In order to remove every string of consecutive uppercase letters, the following code can be used:
import re
mytext = "hello, look an ACRONYM"
mytext = re.sub(r"\b[A-Z]{2,}\b", "", mytext)
Here, the regex "\b[A-Z]{2,}\b"
searches for multiple consecutive (indicated by [...]{2,}
) capital letters (A-Z
), forming a complete word (\b...\b
). It then replaces them with the second string, ""
.
The convenient thing about regex is how easily it can be modified for more complex cases. For example:
mytext = re.sub(r"\b[A-Z\.]{2,}\b", "", mytext)
Will replace consecutive uppercase letters and full stops, removing acronyms like A.B.C.D. as well as ABCD. The \
before the .
is necessary as .
otherwise is used by regex as a kind of wildcard.
The ?
specifier could also be used to remove acronyms that end in s, for example:
mytext = re.sub(r"\b[A-Z\.]{2,}s?\b", "", mytext)
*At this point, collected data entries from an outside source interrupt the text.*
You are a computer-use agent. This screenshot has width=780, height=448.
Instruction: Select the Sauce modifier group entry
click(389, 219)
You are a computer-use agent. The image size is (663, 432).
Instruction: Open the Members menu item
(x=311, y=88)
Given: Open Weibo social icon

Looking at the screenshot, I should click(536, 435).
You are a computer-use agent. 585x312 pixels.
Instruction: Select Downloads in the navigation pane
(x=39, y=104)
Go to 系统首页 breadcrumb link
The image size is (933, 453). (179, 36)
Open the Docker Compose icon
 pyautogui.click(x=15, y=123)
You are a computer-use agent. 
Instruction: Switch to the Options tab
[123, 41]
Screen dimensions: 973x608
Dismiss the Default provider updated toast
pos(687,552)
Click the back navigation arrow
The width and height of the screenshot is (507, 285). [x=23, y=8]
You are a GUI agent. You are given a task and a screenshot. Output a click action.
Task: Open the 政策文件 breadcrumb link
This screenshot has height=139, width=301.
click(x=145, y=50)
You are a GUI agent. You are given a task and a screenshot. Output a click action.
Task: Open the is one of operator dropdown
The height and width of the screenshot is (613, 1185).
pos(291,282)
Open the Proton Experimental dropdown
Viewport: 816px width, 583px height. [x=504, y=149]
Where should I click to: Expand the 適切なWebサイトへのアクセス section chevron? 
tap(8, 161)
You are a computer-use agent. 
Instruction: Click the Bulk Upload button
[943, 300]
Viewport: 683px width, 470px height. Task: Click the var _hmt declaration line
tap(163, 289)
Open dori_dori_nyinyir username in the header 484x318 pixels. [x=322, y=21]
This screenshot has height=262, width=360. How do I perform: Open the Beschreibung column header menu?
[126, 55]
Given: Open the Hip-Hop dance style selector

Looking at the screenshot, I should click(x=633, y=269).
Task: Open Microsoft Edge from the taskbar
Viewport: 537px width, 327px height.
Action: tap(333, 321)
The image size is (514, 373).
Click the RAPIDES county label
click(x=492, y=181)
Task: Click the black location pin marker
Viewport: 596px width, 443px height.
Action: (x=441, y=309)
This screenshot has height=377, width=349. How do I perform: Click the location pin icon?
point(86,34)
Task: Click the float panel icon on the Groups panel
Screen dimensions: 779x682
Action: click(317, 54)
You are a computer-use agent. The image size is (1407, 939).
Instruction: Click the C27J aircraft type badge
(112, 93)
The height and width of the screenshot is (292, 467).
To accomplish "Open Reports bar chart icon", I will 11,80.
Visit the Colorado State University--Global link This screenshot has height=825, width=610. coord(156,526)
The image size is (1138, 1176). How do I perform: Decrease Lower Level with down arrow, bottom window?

This regex will remove acronyms like ABCD, A.B.C.D, and even A.B.C.Ds. If other forms of acronym need to be removed, the regex can easily be modified to accommodate them.
The re
library also includes functions like findall, or the match function, which allow for programs to locate and process each acronym individually. This might come in handy if you want to, for example, look at a list of the acronyms being removed and check there are no legitimate words there.